*WHAT THE TASK REQUIRES*.
What you return must be exactly the lines running from the one with "Task: Open the Новости и акции sitelink" to the end of the data below, inclusive, and nothing more.
-------- SOURCE MATERIAL --------
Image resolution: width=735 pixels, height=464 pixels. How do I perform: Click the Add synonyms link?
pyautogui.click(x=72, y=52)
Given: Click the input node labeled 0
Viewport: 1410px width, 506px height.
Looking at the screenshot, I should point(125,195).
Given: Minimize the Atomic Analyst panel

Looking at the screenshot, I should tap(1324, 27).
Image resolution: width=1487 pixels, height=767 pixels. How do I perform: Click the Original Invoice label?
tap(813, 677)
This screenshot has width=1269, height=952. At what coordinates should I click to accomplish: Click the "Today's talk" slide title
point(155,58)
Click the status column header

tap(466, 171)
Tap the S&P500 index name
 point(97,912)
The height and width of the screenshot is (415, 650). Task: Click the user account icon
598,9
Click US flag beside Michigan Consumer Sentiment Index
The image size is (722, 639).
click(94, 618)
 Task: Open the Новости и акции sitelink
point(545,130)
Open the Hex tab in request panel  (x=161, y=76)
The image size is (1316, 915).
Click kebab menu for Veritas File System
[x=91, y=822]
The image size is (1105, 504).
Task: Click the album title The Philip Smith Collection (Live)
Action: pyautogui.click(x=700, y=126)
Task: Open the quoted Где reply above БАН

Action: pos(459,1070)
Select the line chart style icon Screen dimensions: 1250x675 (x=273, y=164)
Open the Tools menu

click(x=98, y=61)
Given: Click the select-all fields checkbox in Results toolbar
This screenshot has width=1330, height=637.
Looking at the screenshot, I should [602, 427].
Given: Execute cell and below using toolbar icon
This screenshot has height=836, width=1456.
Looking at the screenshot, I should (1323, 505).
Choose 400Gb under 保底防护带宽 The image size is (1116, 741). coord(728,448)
--------
*RESULT OF THIS TASK*.
 Task: Open the Новости и акции sitelink
point(545,130)
Open the Hex tab in request panel  (x=161, y=76)
The image size is (1316, 915).
Click kebab menu for Veritas File System
[x=91, y=822]
The image size is (1105, 504).
Task: Click the album title The Philip Smith Collection (Live)
Action: pyautogui.click(x=700, y=126)
Task: Open the quoted Где reply above БАН

Action: pos(459,1070)
Select the line chart style icon Screen dimensions: 1250x675 (x=273, y=164)
Open the Tools menu

click(x=98, y=61)
Given: Click the select-all fields checkbox in Results toolbar
This screenshot has width=1330, height=637.
Looking at the screenshot, I should [602, 427].
Given: Execute cell and below using toolbar icon
This screenshot has height=836, width=1456.
Looking at the screenshot, I should (1323, 505).
Choose 400Gb under 保底防护带宽 The image size is (1116, 741). coord(728,448)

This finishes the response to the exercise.